Coalition policy has gone badly wrong and the RBA needs to cut interest rates

7 December 2016

By Stephen Koukoulas

hen gross domestic product and employment fall, it is usually the result of a policy error or an external shock to the economy.

An external shock can be ruled out as global GDP growth and financial markets have performed well during 2015 and 2016. This means that the economic weakness now being seen is the result of a policy error.

Today’s September quarter national accounts confirmed a quite stunning 0.5% fall in GDP, which, with hindsight, dovetails with the recent labour force data that shows employment having fallen 25,700 since July. Something has gone wrong.

While the Reserve Bank did cut interest rates in May and August this year, at 1.5% Australian interest rates are among the highest in the industrialised world. The RBA was reluctant to cut because it did not believe the rapid deceleration in inflation to be anything other than a temporary phenomenon and it looked at the growth side of the economy, including wages growth, with rose-coloured glasses, which meant it was generally expecting GDP and employment growth to “eventually” pick up. For the same reason, it also placed little weight on the run of unexpectedly low inflation results.

Quite obviously, the RBA should have cut interest rates earlier and harder, not least to free up cash flow for the business sector and indebted households but also to take some air out of the Australian dollar, which has been strong against most global currencies.

It should and probably will cut interest rates again but will likely wait until its next meeting in February to do so. Better late than never.

For the Turnbull government, the quest to cut public spending and rake in growing tax receipts as it strives for a return to budget surplus might need to be recalibrated. When private-sector demand is weak, as the national accounts clearly show, good policy is to have government step in and fill the void, preferably with targeted infrastructure spending.

Indeed, it could now be argued that the efforts to cut spending and hike various taxes has been the wrong policy at the wrong time.

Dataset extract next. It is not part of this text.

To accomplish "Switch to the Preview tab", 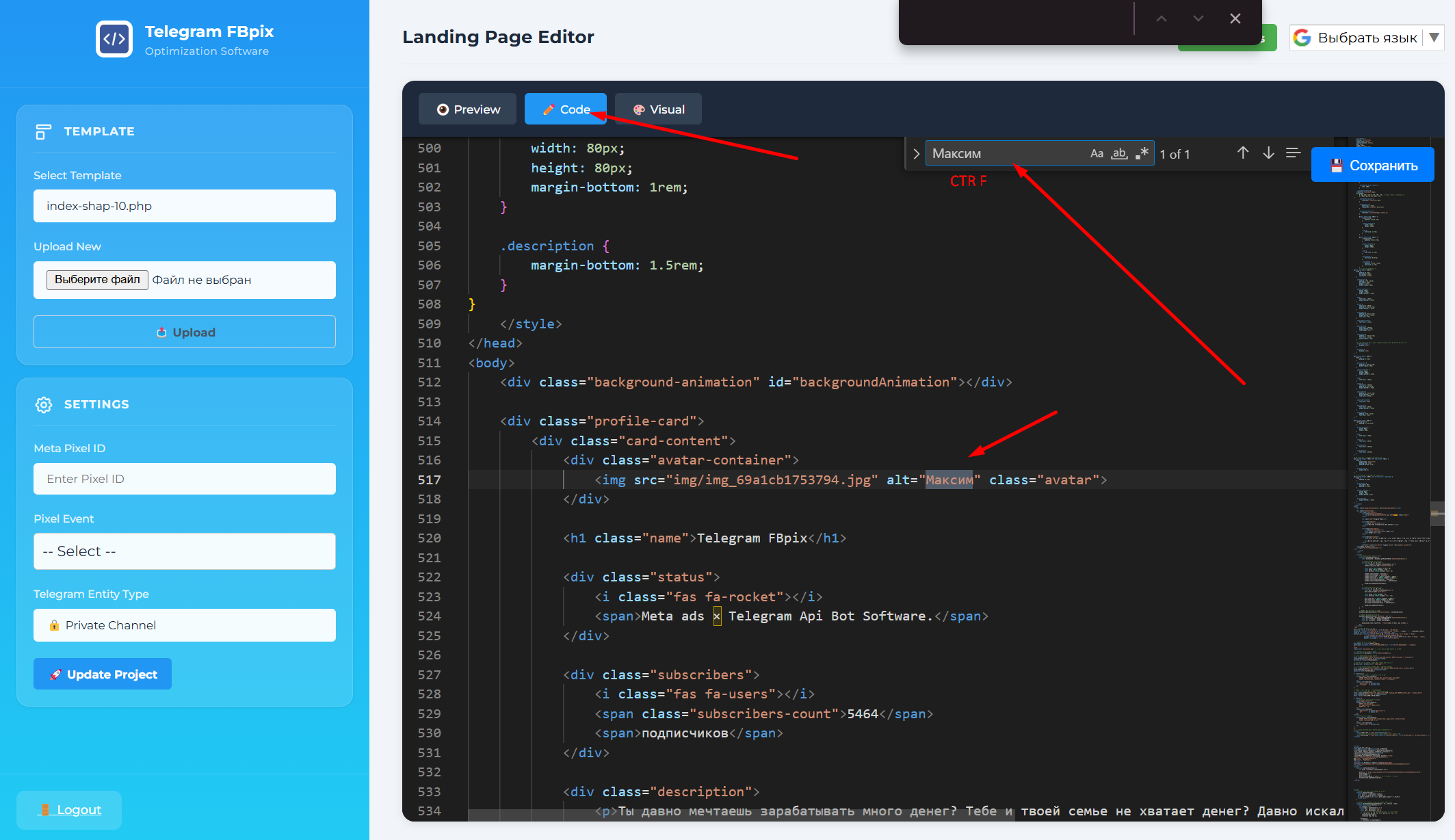I will click(468, 109).
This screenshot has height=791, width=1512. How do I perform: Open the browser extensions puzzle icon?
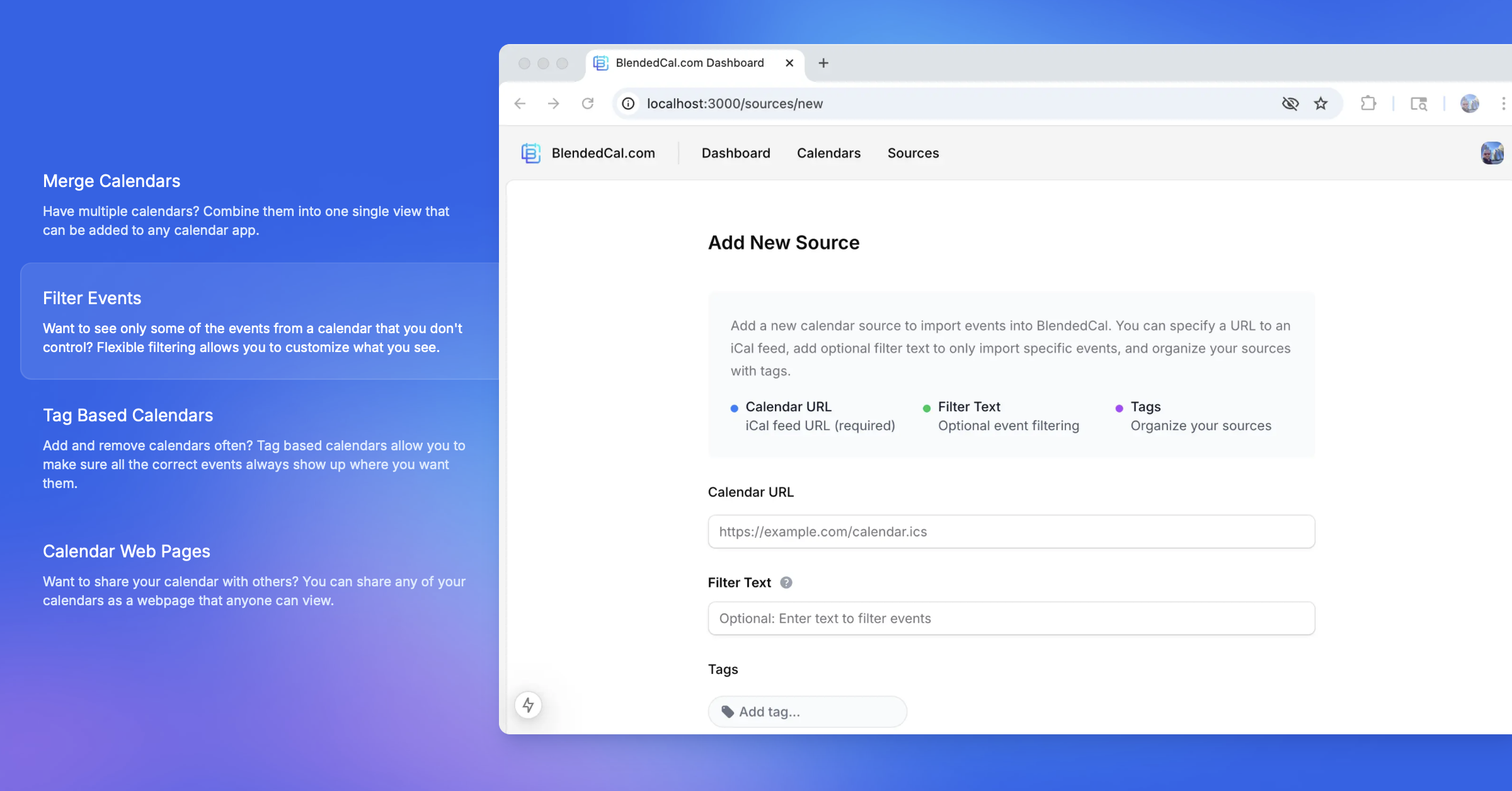(x=1368, y=103)
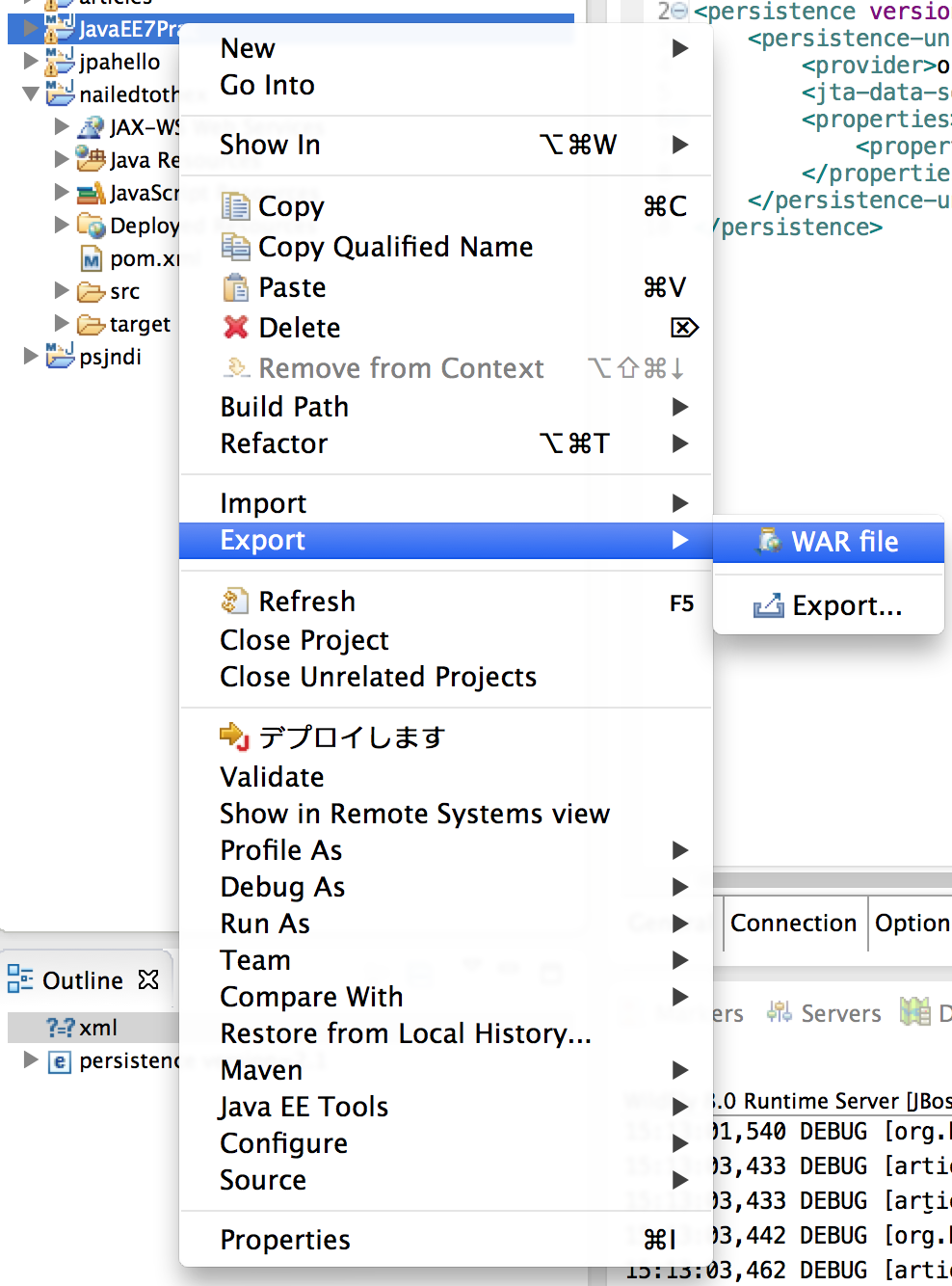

It is a basic rule of prudent economic policy to have the government sector provide the shock absorber for the economy by having stimulatory economic policy when growth in private-sector demand is soft or downright weak and then tighten policy when activity on the private sector is strong.

Alas, for the Coalition, it seems keen to move the budget to surplus with scant regard to the state of the business cycle.

Importantly, all is not lost for the economy. The RBA can (and probably will) cut interest rates in the new year. The government is lucky that it cannot get many of its growth-sapping measures through the Senate as success would take money out of the economy just when a cash injection is needed.

In addition, the global economy is looking sound with growth in the major countries being sustained and financial market conditions being supportive of future strength. Commodity prices are also strong, a factor that should help to underpin incomes and export revenues through 2016. For that the government should be grateful.

The lessons of the rapid deterioration in economic conditions in Australia over the past few months are that policymakers need to err on the side of growth-promoting policies and to have more faith in hard economic news than the model-based forecasts.

If the RBA had reacted more full to the inflation results, the cash rate now would likely be somewhere around 0.5 to 0.75%, the Australian dollar would be materially weaker and growth noticeably higher.

It is to be hoped the lesson is learned.